Data shown —
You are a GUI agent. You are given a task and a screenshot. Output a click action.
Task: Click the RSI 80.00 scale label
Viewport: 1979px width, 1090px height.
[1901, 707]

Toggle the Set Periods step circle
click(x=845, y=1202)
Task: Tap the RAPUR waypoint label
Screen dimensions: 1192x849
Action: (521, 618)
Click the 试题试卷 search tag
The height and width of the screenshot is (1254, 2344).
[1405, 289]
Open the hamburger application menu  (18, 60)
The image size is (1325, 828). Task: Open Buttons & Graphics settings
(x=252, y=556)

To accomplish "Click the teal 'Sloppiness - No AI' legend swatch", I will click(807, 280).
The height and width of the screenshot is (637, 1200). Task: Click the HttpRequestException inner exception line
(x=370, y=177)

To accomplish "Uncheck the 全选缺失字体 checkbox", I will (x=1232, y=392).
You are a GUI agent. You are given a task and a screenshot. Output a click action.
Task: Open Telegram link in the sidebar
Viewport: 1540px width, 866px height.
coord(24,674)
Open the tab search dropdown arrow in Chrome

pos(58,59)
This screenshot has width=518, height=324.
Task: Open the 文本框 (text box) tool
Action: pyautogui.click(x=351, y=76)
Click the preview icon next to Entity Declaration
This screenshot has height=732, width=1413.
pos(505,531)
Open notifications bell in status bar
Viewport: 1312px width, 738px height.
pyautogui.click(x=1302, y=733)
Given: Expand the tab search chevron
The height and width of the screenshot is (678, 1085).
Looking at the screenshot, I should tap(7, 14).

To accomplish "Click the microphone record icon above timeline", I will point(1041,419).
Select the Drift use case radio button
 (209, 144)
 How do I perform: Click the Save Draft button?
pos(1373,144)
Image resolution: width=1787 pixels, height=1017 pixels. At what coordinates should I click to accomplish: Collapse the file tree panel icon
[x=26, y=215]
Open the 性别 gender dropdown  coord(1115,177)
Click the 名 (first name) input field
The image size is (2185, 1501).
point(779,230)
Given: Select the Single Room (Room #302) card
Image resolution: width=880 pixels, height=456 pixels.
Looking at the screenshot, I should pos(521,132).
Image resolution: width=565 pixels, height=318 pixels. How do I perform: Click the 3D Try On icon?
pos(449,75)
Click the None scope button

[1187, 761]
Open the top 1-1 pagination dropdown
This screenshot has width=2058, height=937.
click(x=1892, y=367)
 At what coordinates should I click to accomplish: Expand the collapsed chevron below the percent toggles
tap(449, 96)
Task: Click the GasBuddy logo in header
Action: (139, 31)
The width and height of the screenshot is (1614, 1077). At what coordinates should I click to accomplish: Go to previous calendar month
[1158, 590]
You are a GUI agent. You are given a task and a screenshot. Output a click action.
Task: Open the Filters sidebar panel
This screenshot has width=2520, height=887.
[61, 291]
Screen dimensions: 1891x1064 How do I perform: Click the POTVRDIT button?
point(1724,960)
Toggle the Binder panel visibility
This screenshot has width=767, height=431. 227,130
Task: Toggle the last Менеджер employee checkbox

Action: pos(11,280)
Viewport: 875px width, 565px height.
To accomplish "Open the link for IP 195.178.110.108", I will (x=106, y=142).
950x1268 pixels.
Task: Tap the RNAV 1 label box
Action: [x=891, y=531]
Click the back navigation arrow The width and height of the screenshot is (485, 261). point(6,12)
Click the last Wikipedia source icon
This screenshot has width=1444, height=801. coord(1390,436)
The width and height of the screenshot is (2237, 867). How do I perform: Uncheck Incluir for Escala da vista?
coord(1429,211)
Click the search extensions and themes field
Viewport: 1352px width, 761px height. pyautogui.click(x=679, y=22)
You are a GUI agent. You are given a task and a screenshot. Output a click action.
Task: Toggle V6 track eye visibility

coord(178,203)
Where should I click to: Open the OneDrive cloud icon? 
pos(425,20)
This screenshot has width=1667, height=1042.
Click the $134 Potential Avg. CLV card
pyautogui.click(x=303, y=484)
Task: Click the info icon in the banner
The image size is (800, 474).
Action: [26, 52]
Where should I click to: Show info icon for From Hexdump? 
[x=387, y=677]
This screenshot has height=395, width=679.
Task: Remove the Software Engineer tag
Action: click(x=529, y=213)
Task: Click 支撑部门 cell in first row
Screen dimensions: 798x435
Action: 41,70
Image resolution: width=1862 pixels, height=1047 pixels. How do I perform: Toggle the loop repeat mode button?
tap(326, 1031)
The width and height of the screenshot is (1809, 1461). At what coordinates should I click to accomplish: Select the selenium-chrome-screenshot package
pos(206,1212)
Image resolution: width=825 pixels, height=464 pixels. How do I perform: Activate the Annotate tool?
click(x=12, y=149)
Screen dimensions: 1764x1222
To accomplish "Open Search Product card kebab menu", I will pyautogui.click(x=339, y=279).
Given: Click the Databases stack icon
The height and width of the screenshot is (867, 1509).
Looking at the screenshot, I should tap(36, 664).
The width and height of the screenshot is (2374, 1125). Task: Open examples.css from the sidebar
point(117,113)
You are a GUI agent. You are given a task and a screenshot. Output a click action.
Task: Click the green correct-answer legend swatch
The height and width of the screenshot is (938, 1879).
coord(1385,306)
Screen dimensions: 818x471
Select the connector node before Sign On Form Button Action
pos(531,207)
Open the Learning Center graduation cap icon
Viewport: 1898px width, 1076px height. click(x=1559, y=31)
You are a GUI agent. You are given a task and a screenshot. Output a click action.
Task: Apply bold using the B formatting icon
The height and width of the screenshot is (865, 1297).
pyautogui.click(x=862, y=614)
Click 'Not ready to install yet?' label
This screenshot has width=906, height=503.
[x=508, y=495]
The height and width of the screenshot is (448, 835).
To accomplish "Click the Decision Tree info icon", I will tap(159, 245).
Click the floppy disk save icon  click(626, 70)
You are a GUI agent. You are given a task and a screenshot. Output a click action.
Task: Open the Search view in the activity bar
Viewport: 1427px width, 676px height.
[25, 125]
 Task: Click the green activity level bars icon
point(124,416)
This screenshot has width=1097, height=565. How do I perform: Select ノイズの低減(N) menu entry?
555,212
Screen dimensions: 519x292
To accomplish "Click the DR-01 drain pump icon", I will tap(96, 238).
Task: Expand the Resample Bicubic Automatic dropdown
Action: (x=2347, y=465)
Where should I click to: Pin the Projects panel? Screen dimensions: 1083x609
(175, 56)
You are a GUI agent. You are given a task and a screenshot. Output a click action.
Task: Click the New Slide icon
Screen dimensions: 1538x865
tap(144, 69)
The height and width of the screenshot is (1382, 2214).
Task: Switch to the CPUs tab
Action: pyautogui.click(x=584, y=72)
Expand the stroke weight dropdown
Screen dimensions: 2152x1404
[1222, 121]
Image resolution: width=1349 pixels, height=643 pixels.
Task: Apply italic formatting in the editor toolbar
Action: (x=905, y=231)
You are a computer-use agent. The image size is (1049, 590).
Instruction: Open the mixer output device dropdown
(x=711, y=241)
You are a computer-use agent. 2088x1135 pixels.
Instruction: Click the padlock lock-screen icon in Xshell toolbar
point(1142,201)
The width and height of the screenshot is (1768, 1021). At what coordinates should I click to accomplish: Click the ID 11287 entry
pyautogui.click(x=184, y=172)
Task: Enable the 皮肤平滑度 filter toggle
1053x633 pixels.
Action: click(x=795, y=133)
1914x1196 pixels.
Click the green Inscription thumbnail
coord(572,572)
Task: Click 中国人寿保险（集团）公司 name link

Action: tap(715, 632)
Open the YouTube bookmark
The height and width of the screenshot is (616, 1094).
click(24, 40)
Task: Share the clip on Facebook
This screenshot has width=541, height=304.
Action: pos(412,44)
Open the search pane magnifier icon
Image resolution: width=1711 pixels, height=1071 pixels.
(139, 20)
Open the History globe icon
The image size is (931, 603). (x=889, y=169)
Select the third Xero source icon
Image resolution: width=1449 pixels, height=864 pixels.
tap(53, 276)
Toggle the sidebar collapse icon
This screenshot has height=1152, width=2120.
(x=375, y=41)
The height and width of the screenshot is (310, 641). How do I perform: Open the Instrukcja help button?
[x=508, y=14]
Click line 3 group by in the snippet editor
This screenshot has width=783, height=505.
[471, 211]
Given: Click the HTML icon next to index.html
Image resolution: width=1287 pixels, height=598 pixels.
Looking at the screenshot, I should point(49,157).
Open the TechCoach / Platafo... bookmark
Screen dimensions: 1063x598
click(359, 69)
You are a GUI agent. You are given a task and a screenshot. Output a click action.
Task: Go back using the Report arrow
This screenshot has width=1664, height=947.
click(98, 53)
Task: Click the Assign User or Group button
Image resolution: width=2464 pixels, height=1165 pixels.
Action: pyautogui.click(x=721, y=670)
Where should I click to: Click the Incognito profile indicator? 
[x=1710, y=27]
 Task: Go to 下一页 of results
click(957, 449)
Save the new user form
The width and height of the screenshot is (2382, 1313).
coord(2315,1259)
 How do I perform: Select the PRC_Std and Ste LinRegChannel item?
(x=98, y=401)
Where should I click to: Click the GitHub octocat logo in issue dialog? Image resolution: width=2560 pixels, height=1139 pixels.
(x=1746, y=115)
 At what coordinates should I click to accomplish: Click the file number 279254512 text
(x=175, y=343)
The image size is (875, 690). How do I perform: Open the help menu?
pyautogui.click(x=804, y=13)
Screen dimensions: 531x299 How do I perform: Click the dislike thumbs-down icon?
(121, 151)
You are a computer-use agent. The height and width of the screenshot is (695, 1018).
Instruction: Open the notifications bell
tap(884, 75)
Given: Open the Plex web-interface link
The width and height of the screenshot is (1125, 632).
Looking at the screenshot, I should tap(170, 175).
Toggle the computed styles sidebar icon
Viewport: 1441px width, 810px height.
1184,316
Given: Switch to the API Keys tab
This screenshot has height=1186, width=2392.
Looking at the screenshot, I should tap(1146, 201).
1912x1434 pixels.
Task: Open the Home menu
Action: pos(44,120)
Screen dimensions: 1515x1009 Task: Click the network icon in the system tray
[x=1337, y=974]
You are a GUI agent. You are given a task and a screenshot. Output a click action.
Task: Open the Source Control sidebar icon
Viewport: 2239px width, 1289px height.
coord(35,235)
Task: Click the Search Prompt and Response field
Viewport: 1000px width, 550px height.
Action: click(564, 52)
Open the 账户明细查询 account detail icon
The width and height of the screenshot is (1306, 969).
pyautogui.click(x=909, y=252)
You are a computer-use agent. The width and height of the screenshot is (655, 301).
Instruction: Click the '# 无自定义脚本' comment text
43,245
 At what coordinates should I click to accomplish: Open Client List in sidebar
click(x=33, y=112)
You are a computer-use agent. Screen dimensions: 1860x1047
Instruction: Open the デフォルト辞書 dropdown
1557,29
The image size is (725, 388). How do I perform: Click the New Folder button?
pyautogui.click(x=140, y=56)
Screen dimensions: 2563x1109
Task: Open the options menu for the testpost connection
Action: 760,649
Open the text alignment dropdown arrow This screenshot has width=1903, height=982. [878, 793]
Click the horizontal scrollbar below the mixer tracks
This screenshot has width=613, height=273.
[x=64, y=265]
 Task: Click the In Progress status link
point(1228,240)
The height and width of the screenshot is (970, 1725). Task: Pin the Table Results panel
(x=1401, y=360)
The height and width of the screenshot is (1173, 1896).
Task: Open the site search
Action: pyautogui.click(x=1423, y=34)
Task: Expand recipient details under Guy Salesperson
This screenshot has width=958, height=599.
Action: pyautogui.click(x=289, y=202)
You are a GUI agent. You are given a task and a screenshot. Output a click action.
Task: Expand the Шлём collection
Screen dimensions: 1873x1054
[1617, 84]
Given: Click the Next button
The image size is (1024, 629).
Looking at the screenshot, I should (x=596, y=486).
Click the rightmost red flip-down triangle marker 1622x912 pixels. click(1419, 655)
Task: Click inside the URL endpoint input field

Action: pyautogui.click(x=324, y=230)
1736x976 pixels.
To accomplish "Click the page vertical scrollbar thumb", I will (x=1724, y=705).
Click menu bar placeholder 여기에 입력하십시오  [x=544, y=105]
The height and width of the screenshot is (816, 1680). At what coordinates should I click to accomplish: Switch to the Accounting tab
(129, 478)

Prompt — Copy out each line of the entries above that holds "scrollbar".

Solution to the exercise —
Click the horizontal scrollbar below the mixer tracks
To accomplish "Click the page vertical scrollbar thumb", I will (x=1724, y=705).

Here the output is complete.